• _Assignment_:
Exact copy, no pictures: return all the records as they stand.

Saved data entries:
■ ■ ■

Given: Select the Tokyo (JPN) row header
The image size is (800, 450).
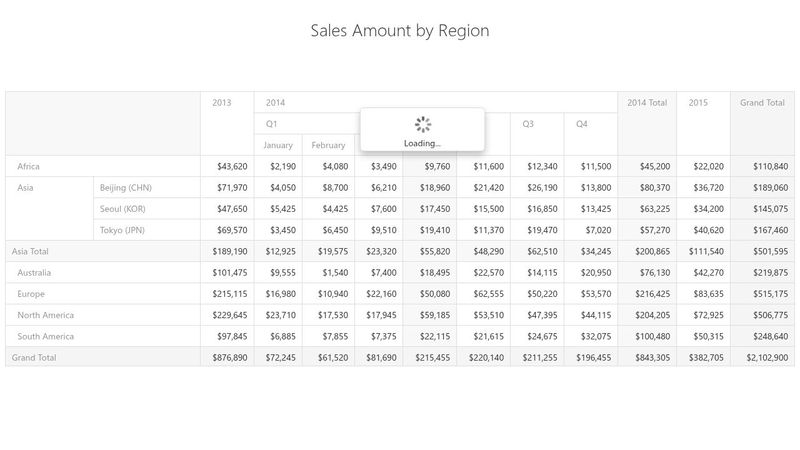Looking at the screenshot, I should [x=122, y=230].
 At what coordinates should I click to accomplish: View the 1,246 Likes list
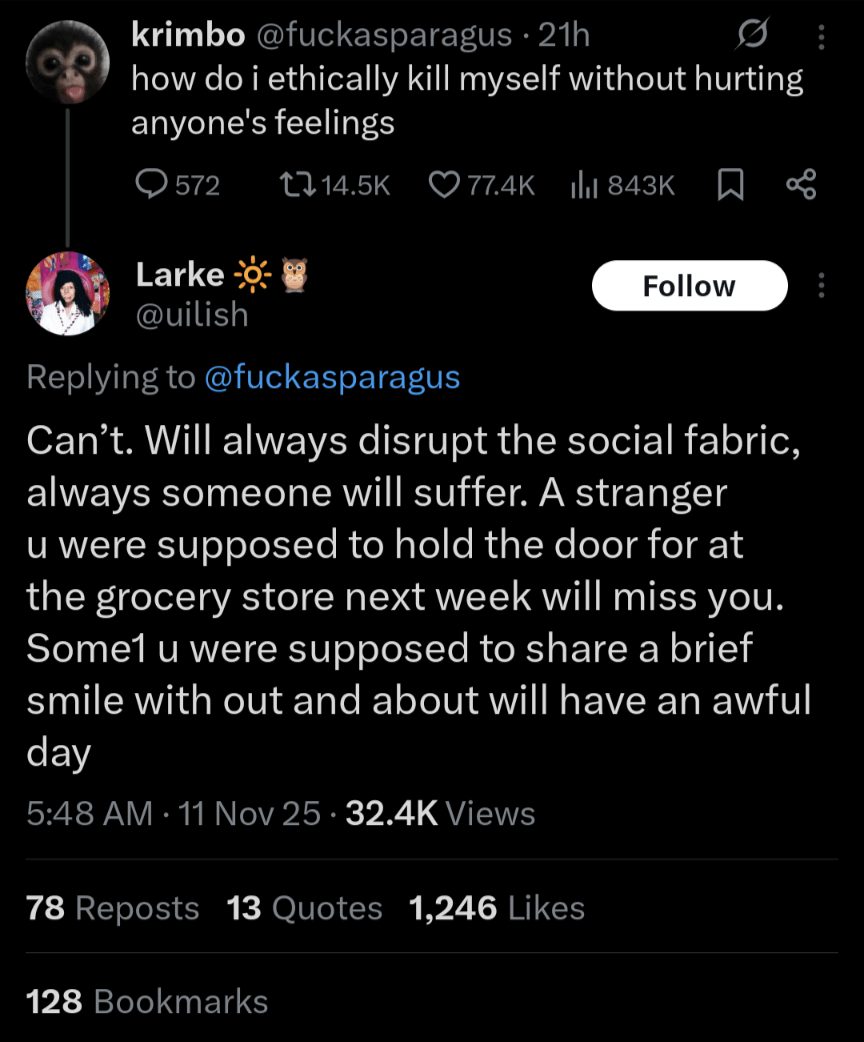(x=497, y=908)
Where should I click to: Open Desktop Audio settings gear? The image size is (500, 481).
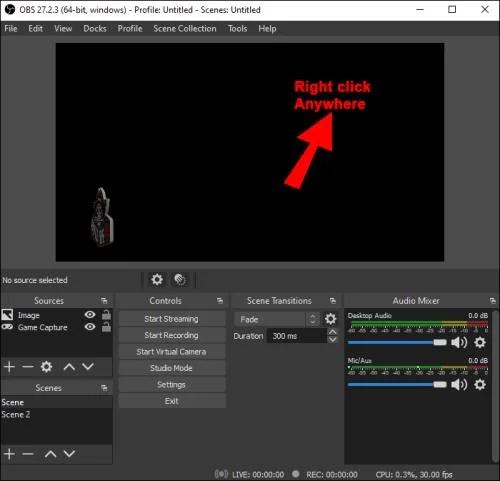tap(480, 342)
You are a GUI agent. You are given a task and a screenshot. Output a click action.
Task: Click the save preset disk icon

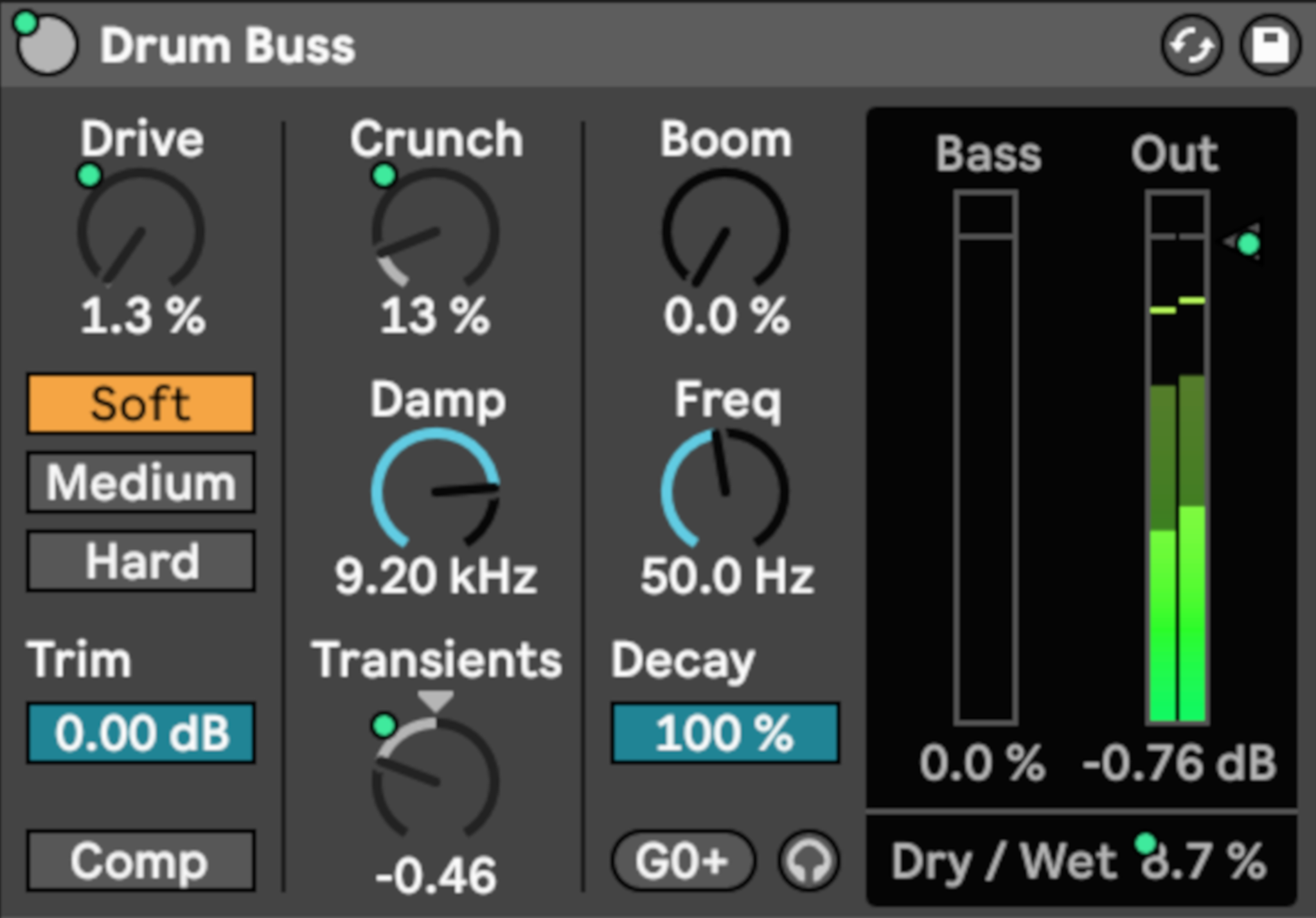[1270, 46]
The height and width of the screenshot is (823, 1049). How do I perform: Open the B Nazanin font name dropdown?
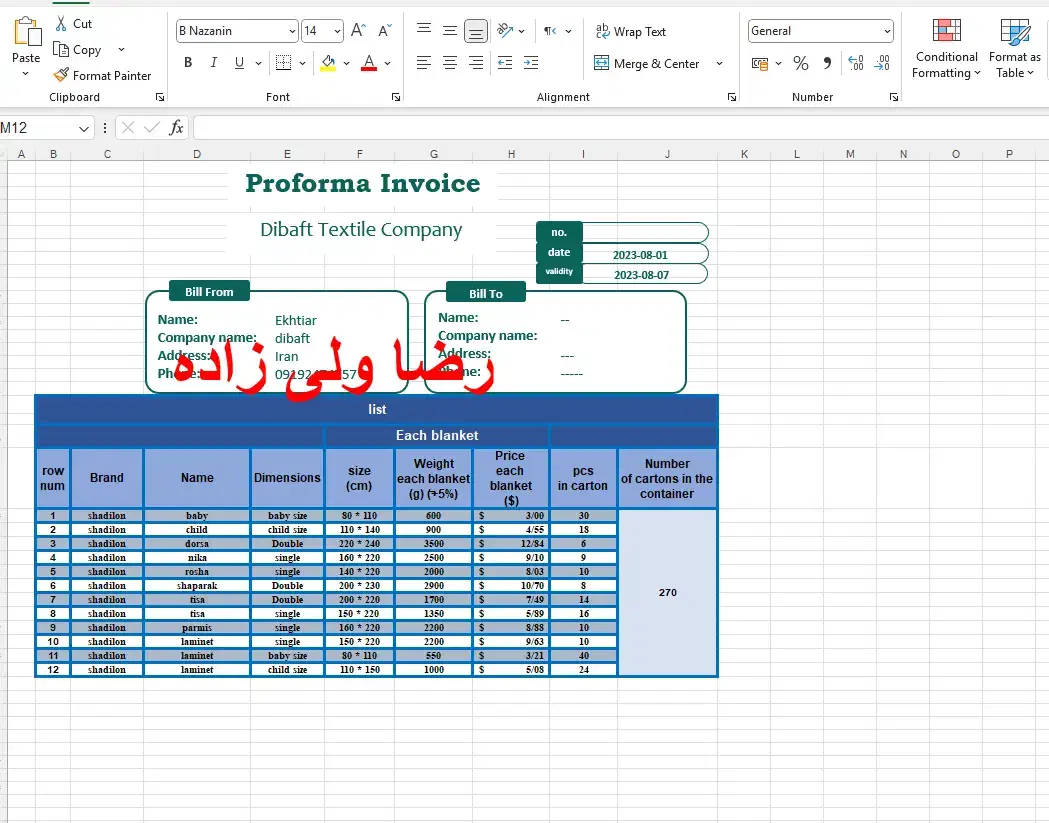click(x=291, y=31)
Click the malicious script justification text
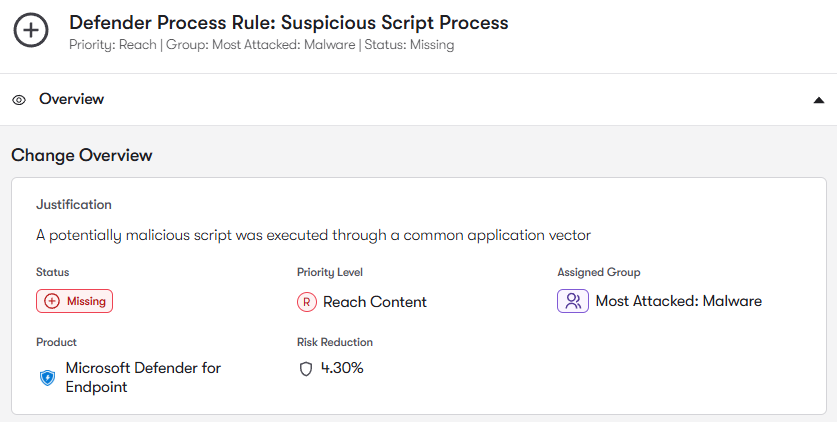Image resolution: width=837 pixels, height=422 pixels. 313,235
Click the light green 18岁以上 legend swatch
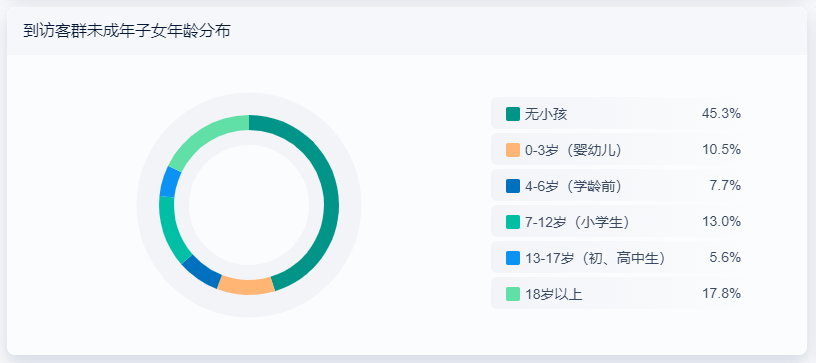Screen dimensions: 816x363 click(x=513, y=294)
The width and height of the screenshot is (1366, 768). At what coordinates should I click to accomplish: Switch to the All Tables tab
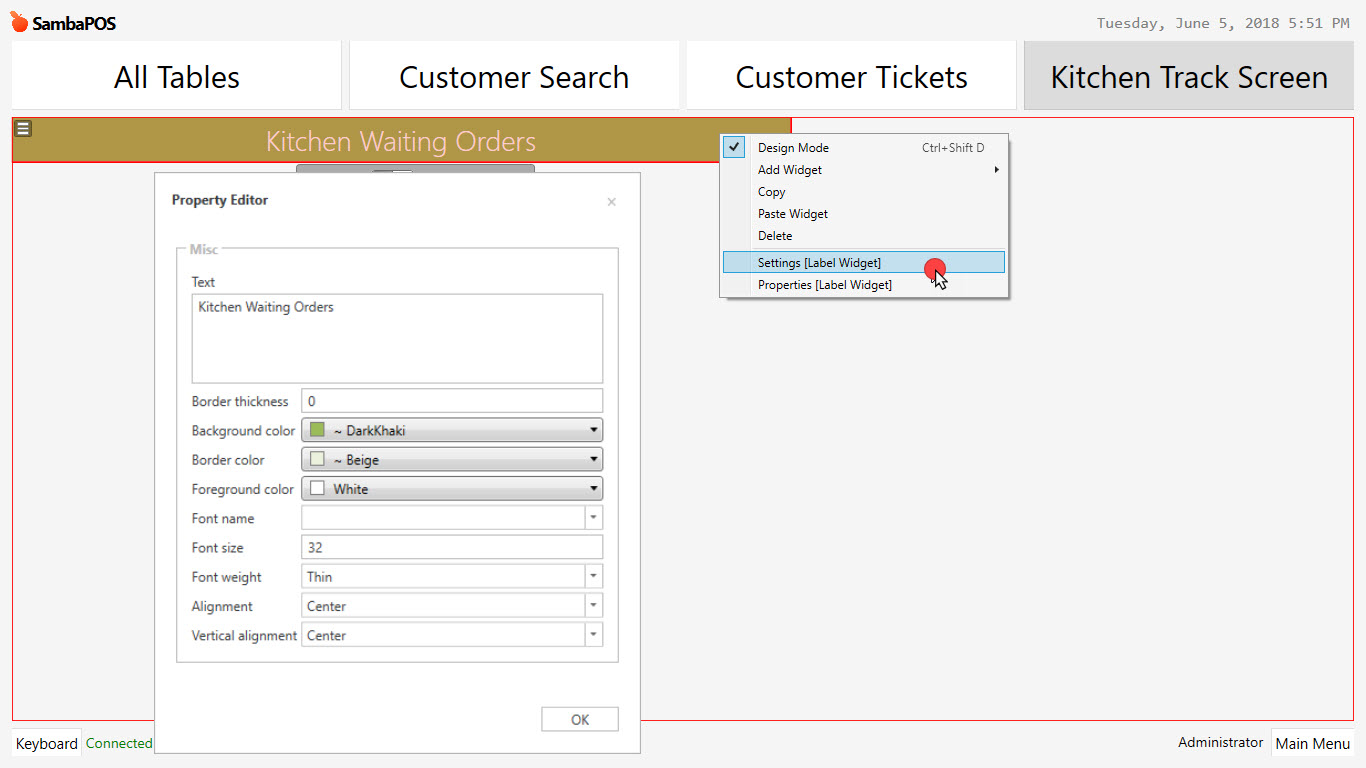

■ ■ ■

• _Output below_:
Given: Select the Tokyo (JPN) row header
The image size is (800, 450).
Looking at the screenshot, I should [x=122, y=230].
 At what coordinates should I click to accomplish: View the 1,246 Likes list
(x=497, y=908)
Where should I click to: Open Desktop Audio settings gear? The image size is (500, 481).
tap(480, 342)
You are a GUI agent. You are given a task and a screenshot. Output a click action.
Task: Click the save preset disk icon

[1270, 46]
The height and width of the screenshot is (823, 1049). How do I perform: Open the B Nazanin font name dropdown?
click(x=291, y=31)
Click the malicious script justification text
Image resolution: width=837 pixels, height=422 pixels. 313,235
Click the light green 18岁以上 legend swatch
Screen dimensions: 816x363 click(x=513, y=294)
The width and height of the screenshot is (1366, 768). At what coordinates should I click to accomplish: Switch to the All Tables tab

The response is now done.